Ha habido señalamientos sobre la criminalización de la sociedad civil en informes de la Comisión Interamericana de Derechos Humanos. También ha habido señalamientos en ese sentido por parte de la relatora de Naciones Unidas para la independencia de jueces y abogados. Ha habido, además, señalamientos por parte de la Unión Europea y de otros gobiernos respecto de determinadas personas.
Entonces, cuando ha habido señalamientos, como dijimos antes, aunque no estén contenidos en una sentencia definitivamente firme, pero estén debidamente fundados, esas personas deben abstenerse de ser candidatos. Y, en su caso, si son candidatos, quienes tienen la responsabilidad del nombramiento deben considerar que es preferible para la democracia, para la transparencia y para la pureza del sistema que no sean llamadas ni nombradas para ocupar esos cargos de alta responsabilidad.
Tiene que haber un compromiso con la democracia, con la Constitución y con los derechos humanos y, por supuesto, estar alejado de cualquier conducta que pueda estar reñida con los principios de la ética y la integridad personal.

¿Qué mensaje le envía a los guatemaltecos en vísperas de los procesos para la renovación de autoridades clave y que sus decisiones repercuten en su vida diaria?
Yo les diría que en este año se está jugando no solamente el futuro de la democracia, sino el futuro de cada uno de los ciudadanos y ciudadanas de Guatemala.
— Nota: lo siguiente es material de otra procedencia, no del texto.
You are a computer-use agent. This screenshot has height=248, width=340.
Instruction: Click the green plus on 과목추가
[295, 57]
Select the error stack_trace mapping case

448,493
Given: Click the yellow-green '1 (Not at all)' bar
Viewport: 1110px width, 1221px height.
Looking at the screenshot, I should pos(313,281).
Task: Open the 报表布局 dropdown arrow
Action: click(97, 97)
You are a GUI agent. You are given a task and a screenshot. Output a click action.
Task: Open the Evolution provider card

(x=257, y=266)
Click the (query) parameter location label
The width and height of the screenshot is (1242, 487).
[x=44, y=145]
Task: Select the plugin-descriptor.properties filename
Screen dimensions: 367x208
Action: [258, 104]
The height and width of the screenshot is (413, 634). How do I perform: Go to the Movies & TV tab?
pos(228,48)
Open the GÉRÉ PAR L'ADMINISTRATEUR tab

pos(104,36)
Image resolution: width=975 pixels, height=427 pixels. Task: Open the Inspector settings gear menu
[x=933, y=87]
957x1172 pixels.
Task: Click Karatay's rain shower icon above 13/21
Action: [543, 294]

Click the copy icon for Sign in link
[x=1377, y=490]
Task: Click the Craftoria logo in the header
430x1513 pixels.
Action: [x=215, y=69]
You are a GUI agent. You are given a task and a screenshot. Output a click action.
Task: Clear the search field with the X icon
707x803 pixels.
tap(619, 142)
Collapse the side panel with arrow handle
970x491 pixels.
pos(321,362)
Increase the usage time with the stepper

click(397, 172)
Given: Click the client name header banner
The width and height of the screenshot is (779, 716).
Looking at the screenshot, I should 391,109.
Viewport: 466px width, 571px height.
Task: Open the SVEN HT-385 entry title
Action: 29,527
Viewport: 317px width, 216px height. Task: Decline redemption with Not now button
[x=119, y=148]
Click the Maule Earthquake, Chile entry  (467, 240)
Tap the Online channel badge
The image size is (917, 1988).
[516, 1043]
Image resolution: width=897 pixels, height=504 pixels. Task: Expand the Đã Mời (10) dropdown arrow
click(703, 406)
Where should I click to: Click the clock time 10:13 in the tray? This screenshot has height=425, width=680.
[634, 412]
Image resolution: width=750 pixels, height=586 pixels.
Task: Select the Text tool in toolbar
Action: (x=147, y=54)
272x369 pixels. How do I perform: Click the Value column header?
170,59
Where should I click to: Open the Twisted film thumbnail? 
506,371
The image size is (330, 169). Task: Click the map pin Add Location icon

Por ejemplo, el tema de la lucha contra el crimen, la lucha contra el delito, desde el delito común que acecha a nuestras sociedades hasta el crimen organizado. Solamente con un sistema de justicia que sea profesional, que esté bien integrado, un sistema que cuente con un Ministerio Público capacitado, serio, con los recursos para investigar y perseguir el crimen, para utilizar estándares de debido proceso y, al mismo tiempo, proteger los derechos humanos de los ciudadanos, es fundamental en la lucha contra el crimen y en la garantía de la persona de a pie en Guatemala.
Y si hay arbitrariedades en los procesos, precisamente que todo termine en un tribunal de cierre como es la Corte de Constitucionalidad, que puede proteger los derechos humanos y que puede, en definitiva, corregir conductas abusivas contra una persona a la que le pueden haber quitado su pequeña propiedad o su gran propiedad, o que pueden haberle detenido arbitrariamente.
Al final, todo esto —los amparos y los habeas corpus— termina en tribunales como lo es la Corte de Constitucionalidad, que protege al ciudadano.
De tal manera que, por ese lado, afecta la vida diaria. Y, por el otro lado, se avecinan elecciones en 2027, y el Tribunal Supremo Electoral, una vez designado, tiene que abocarse a preparar esos procesos en los que participan los ciudadanos y las ciudadanas de Guatemala. Organizan las elecciones, como es la tradición en este país, y al final, para que se respete la voluntad de los ciudadanos y ciudadanas, se necesita que también se conforme el Tribunal Supremo Electoral con las debidas garantías.
De tal manera que todo esto, que parece muy lejano, que parece muy distante del ciudadano de a pie, afecta a todos y cada uno de los ciudadanos y ciudadanas de este país.